> **What is being asked**:
Count the lines in the records that hold the string "computer". Only the number should be given.

[[ Record excerpts open ]]

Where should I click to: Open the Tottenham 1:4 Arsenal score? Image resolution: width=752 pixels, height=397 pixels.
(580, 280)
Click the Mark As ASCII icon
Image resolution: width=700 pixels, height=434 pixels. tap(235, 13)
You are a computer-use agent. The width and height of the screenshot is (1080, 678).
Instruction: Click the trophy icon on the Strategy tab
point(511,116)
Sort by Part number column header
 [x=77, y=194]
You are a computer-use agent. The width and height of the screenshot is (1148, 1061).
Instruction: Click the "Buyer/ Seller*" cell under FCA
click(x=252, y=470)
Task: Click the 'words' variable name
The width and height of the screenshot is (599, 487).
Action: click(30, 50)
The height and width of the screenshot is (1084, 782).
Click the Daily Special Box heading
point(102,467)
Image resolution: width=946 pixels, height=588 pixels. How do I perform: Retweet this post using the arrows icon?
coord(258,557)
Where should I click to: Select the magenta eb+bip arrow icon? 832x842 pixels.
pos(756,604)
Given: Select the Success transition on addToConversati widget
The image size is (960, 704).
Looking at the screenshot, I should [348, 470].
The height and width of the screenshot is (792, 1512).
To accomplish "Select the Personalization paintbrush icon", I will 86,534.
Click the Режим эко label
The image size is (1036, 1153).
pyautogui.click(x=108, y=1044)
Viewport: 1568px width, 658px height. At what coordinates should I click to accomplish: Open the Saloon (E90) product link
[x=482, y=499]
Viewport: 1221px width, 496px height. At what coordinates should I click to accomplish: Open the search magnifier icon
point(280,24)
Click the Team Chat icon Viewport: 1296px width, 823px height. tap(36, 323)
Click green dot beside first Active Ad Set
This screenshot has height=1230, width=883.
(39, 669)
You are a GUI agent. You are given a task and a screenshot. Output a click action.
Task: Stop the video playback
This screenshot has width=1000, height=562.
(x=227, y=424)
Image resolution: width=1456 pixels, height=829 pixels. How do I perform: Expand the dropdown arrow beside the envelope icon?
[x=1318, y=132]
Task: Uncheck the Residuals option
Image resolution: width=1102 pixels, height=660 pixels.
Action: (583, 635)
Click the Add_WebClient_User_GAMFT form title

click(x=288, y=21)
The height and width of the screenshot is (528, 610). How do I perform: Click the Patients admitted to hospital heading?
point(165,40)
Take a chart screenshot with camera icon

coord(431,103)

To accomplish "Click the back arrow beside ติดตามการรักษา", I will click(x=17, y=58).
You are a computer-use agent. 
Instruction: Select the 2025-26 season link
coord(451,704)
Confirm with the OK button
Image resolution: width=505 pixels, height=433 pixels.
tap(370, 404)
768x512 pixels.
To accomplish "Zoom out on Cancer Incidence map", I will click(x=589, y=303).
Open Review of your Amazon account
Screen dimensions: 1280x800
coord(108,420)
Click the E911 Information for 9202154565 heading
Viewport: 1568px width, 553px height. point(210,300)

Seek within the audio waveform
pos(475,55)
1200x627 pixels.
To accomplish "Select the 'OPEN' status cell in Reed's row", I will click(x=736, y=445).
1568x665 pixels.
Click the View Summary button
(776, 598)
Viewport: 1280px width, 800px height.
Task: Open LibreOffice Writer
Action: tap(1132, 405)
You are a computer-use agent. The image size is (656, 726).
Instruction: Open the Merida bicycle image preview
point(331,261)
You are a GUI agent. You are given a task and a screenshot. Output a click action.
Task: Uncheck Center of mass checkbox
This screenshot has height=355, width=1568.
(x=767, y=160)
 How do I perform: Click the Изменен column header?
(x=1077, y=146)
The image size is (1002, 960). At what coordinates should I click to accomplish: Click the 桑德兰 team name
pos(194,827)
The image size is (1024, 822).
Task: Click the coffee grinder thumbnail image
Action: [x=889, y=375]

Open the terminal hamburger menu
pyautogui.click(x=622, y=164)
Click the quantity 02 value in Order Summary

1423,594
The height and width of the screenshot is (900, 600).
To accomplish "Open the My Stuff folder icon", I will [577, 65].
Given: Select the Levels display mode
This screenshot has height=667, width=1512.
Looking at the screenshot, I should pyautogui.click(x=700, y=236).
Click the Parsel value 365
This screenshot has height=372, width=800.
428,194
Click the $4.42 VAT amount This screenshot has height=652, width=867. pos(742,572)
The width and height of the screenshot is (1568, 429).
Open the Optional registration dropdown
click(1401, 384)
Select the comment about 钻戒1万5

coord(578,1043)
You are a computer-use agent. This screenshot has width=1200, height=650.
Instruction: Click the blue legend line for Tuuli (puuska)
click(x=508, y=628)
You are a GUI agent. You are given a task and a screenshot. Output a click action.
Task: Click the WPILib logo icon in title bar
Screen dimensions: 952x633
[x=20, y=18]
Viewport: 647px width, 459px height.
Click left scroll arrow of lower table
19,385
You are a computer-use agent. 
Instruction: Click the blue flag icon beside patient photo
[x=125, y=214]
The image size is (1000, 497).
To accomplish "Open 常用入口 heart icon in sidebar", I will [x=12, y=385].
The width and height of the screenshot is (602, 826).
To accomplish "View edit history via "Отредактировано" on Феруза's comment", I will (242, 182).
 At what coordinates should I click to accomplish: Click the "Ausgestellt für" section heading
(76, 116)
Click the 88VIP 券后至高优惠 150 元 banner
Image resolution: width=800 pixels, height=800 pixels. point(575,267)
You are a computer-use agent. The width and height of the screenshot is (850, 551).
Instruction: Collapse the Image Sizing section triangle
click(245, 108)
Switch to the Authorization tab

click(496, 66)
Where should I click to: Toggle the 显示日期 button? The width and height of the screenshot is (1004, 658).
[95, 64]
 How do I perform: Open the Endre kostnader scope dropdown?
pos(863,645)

[[ Record excerpts closed ]]

> **Answer to this exercise**:
7